---- Document segment

Text Copyright John L. Welch 2025.
7 Comments:
All three were affirmed
Geez. I was 0-3 with my guesses. I need to tweak my mindset into sdmitting to myself that the PTO is getting tougher on examination, especially whenever it can cop out and base decisions on third party uses.
Makes sense. Simple. Consistent. Easy to follow. Use any major word in another's mark and you can't have it. Doesn't matter if it's the first word, middle word or last word.
Then, all of a sudden of out nowhere, that's no longer the rule--but only every now and then.
In my opinion, number 2 should have been reversed just looking at the two per the judge's comment on by looking at the mark. But I did not read the opinion so there may have been other evidence entered that could support the opinion.
At first blush, I agreed but then realized "Soil" had beeb "properly" disclaimed. Just spitballing and wonder if the result would be different had the mark been SOILSWITCh (concatenated)?

--------
---- Extracted records

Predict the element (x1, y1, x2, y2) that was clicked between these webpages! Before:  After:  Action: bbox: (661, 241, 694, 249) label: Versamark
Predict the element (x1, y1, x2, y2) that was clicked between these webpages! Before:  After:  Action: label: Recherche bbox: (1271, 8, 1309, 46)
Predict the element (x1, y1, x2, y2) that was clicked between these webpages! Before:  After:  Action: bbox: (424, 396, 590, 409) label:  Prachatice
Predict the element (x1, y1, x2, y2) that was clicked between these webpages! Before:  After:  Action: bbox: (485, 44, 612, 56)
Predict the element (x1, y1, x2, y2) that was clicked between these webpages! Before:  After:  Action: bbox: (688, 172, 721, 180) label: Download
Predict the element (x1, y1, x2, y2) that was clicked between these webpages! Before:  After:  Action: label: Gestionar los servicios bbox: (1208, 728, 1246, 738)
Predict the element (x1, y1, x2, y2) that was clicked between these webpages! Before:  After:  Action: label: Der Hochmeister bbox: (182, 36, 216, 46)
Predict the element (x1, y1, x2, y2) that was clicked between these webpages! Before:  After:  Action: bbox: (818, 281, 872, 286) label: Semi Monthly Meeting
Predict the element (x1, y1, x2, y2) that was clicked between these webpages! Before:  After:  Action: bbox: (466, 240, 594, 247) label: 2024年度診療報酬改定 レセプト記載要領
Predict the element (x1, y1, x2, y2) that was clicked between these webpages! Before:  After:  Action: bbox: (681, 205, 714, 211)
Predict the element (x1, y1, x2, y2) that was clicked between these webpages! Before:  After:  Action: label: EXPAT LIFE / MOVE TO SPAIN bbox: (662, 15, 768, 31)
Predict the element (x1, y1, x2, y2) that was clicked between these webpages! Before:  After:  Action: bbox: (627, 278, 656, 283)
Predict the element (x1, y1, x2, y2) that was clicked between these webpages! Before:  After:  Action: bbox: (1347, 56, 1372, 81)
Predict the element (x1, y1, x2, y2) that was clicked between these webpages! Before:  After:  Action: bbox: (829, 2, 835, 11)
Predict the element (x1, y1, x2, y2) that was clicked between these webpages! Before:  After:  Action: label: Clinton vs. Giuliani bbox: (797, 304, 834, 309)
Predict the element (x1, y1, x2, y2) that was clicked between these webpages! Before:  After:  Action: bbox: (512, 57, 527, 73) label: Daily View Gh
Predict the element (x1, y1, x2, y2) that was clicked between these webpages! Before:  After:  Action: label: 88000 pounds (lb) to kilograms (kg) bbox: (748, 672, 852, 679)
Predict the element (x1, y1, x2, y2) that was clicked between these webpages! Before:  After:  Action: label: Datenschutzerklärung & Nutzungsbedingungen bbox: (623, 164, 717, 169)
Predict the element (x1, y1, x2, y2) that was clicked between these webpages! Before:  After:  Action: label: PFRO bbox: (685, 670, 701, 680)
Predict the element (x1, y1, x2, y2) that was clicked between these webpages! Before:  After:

--------

=== Goal ===
Quote the comment thread about the trademark rulings in full, word for word.

=== The solution ===
Text Copyright John L. Welch 2025.
7 Comments:
All three were affirmed
Geez. I was 0-3 with my guesses. I need to tweak my mindset into sdmitting to myself that the PTO is getting tougher on examination, especially whenever it can cop out and base decisions on third party uses.
Makes sense. Simple. Consistent. Easy to follow. Use any major word in another's mark and you can't have it. Doesn't matter if it's the first word, middle word or last word.
Then, all of a sudden of out nowhere, that's no longer the rule--but only every now and then.
In my opinion, number 2 should have been reversed just looking at the two per the judge's comment on by looking at the mark. But I did not read the opinion so there may have been other evidence entered that could support the opinion.
At first blush, I agreed but then realized "Soil" had beeb "properly" disclaimed. Just spitballing and wonder if the result would be different had the mark been SOILSWITCh (concatenated)?